GaPFlow.models.BulkStress#
- class GaPFlow.models.BulkStress(fc: Any, prop: dict, geo: dict, data: Any | None = None, gp: dict | None = None)#
Bases:
GaussianProcessSurrogateBulk (gap-averaged) viscous stress model.
This model currently operates deterministically (no GP surrogate).
- __init__(fc: Any, prop: dict, geo: dict, data: Any | None = None, gp: dict | None = None) None#
Constructor
- Parameters:
fc (muGrid.GlobalFieldCollection) – Field collection that provides access to ‘pressure’, ‘topography’, etc.
prop (dict) – Physical fluid properties (e.g., shear viscosity).
geo (dict) – Geometry parameters.
data (Database or None, optional) – Training database if using GP surrogates.
gp (dict or None, optional) – GP configuration dictionary (if using GP surrogates).
Methods
__init__(fc, prop, geo[, data, gp])Constructor
build_gp(params, X, yerr)Default GP build method.
init_database(dim)Triggers the first database initialization.
predict([predictor, compute_var, cooldown])Perform GP prediction, optionally updating the model via active learning (only in predictor step of the predictor-corrector time integration scheme)
Log current GP hyperparameters and diagnostics.
update()Compute and store bulk viscous stress using viscous model.
Attributes
Test inputs.
Training inputs (normalized).
Training inputs (normalized).
Observations standard error.
Observations scaling factor.
Observations shift.
Training observations (only active dimensions, scaled).
Cumulative time spent for inference from the GP (making predictions)
Cumulative time spent for training of the GP (fitting hyperparameters)
The database holding the training data for the GP surrogate model.
Return ∂p/∂x.
Return ∂p/∂y.
Return constant extra field, which can be used as additional input.
Return the gap height field.
Return the topography (height and gradients).
Kernel lengthscale(s).
Kernel variance.
Size of the training database at the last fit.
Optimization objective (negative marginal log likelihood)
Observation noise standard deviation.
Return the pressure field.
Return full solution field.
Return the bulk viscous stress field.
Return True if model predictive variance is below tolerance.

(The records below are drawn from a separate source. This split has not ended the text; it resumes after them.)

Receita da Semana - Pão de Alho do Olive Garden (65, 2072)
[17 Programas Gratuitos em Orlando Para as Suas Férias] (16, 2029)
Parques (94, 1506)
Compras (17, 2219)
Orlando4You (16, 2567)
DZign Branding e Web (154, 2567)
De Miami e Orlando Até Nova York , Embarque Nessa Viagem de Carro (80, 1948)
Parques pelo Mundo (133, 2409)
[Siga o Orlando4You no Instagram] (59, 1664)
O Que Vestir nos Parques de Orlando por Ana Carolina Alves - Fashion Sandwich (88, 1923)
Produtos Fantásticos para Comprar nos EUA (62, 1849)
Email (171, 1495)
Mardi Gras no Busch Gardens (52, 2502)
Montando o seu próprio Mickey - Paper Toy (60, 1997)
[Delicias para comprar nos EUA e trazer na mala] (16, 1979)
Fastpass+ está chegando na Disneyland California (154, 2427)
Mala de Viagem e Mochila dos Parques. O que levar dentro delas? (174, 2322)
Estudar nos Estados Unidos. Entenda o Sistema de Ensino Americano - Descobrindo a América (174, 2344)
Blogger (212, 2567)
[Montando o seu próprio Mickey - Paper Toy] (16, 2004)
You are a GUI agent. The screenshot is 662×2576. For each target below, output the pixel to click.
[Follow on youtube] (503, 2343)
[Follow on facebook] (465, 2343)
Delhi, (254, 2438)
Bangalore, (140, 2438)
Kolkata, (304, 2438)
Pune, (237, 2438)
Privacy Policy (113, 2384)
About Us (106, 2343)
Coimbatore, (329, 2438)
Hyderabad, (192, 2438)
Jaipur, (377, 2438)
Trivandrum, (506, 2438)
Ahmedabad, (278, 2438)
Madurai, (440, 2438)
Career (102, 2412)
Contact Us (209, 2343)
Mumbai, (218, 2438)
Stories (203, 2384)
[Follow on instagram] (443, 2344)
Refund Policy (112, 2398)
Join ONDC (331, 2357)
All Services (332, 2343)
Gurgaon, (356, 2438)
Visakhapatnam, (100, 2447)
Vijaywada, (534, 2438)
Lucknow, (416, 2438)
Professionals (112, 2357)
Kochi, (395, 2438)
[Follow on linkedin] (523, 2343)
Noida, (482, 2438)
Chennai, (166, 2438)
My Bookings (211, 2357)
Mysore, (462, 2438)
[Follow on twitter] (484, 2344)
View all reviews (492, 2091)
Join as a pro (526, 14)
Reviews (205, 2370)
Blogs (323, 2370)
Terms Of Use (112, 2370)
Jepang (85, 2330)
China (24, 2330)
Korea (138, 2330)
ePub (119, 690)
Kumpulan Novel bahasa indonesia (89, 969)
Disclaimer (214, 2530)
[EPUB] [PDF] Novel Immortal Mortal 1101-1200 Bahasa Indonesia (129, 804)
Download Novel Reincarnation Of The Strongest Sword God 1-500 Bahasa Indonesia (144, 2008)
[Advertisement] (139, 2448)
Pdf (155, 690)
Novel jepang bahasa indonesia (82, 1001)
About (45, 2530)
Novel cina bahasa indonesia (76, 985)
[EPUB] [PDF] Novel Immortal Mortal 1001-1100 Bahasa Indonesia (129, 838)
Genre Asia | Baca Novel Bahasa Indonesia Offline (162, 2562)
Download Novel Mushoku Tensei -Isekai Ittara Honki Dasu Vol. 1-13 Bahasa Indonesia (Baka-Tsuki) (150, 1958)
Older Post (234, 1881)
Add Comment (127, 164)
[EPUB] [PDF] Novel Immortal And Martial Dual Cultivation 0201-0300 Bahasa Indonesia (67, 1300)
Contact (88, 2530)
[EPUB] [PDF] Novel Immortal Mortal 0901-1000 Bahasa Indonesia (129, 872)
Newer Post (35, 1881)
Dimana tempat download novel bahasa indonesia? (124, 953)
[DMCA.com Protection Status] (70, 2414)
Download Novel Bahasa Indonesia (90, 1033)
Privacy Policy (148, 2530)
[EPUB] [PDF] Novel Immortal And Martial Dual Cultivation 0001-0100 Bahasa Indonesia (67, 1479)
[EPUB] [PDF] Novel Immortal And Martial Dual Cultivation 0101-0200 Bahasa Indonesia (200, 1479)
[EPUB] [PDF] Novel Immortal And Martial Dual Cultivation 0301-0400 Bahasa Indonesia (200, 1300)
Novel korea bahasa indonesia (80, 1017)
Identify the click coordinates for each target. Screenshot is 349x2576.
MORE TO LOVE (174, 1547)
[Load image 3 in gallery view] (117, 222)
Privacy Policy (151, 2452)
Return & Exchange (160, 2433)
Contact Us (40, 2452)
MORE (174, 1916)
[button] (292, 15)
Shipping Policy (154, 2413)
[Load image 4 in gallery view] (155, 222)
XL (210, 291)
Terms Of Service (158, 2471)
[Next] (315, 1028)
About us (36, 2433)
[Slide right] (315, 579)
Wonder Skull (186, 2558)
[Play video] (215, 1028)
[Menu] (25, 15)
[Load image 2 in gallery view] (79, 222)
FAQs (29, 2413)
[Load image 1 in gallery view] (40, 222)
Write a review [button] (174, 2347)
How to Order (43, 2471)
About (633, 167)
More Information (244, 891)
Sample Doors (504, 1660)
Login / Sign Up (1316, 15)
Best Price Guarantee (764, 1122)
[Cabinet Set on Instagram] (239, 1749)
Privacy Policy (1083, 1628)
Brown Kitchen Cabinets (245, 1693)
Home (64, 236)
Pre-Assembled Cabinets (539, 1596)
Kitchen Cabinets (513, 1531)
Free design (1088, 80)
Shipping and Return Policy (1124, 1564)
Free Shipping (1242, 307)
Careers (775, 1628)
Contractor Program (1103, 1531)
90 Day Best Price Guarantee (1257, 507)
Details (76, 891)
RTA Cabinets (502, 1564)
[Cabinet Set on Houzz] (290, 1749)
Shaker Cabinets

- abstract property Xtest#
Test inputs.
- property Xtrain: Array#
Training inputs (normalized).
- property Xtrain_target: Array#
Training inputs (normalized).
- abstract property Yerr#
Observations standard error.
- abstract property Yscale#
Observations scaling factor.
- abstract property Yshift#
Observations shift.
- abstract property Ytrain#
Training observations (only active dimensions, scaled).
- active_dims: list[int]#
- allowed_skips: int#
- atol: float#
- build_gp(params: dict, X: Array, yerr: float | Array) GaussianProcess#
Default GP build method.
- Parameters:
params (dict) – Dictionary with hyperparameters
X (jax.Array) – Input data.
yerr (jax.Array) – Observation noise (standard deviation).
- Returns:
Single-output GP model.
- Return type:
tinygp.GaussianProcess
- property cumtime_infer#
Cumulative time spent for inference from the GP (making predictions)
- property cumtime_train#
Cumulative time spent for training of the GP (fitting hyperparameters)
- property database#
The database holding the training data for the GP surrogate model.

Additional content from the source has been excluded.